El otro día, hablando con un antiguo compañero de cuando trabajaba en Inglaterra, recordaba lo que aquella experiencia significó para mí. Yo no me fui de Erasmus, pero tuve la suerte de poder trabajar en el extranjero. Aquello fue una experiencia vital única, me permitió compartir infinidad de horas de trabajo, confesiones y alguna pinta con personas provenientes de China, Inglaterra, Austria y un largo etcétera de nacionalidades.
No era el trabajo de mi vida, ni mucho menos, y en la mayoría de los casos, tampoco el de mis compañeros, pero año tras año esperábamos el momento de reencontrarnos y seguir añadiendo momentos que a día de hoy, dos años más tarde, seguimos recordando y riéndonos, incluso de aquellos problemas que parecían que iba a acabar con nosotros.

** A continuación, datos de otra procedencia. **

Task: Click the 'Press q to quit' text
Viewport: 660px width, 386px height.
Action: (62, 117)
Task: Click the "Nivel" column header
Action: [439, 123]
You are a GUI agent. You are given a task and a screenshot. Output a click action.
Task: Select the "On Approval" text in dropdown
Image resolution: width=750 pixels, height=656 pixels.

Nos hizo madurar a base enfrentarnos a situaciones únicas. Ni a mi peor enemigo le desearía que le cancelasen un vuelo cuando está al cargo de 30 niños, o tener que coger una ambulancia en otro país para que atiendan a una chica de 15 años nerviosa porque no sabe qué le ocurre ni entiende el idioma. Esas situaciones esperpénticas nos han hecho entender lo que son problemas reales en el entorno laboral, a respirar hondo y a mantener la calma.
Nada puede compararse al chute de adrenalina de embarcarse en una experiencia en el extranjero ya sea buena o menos buena.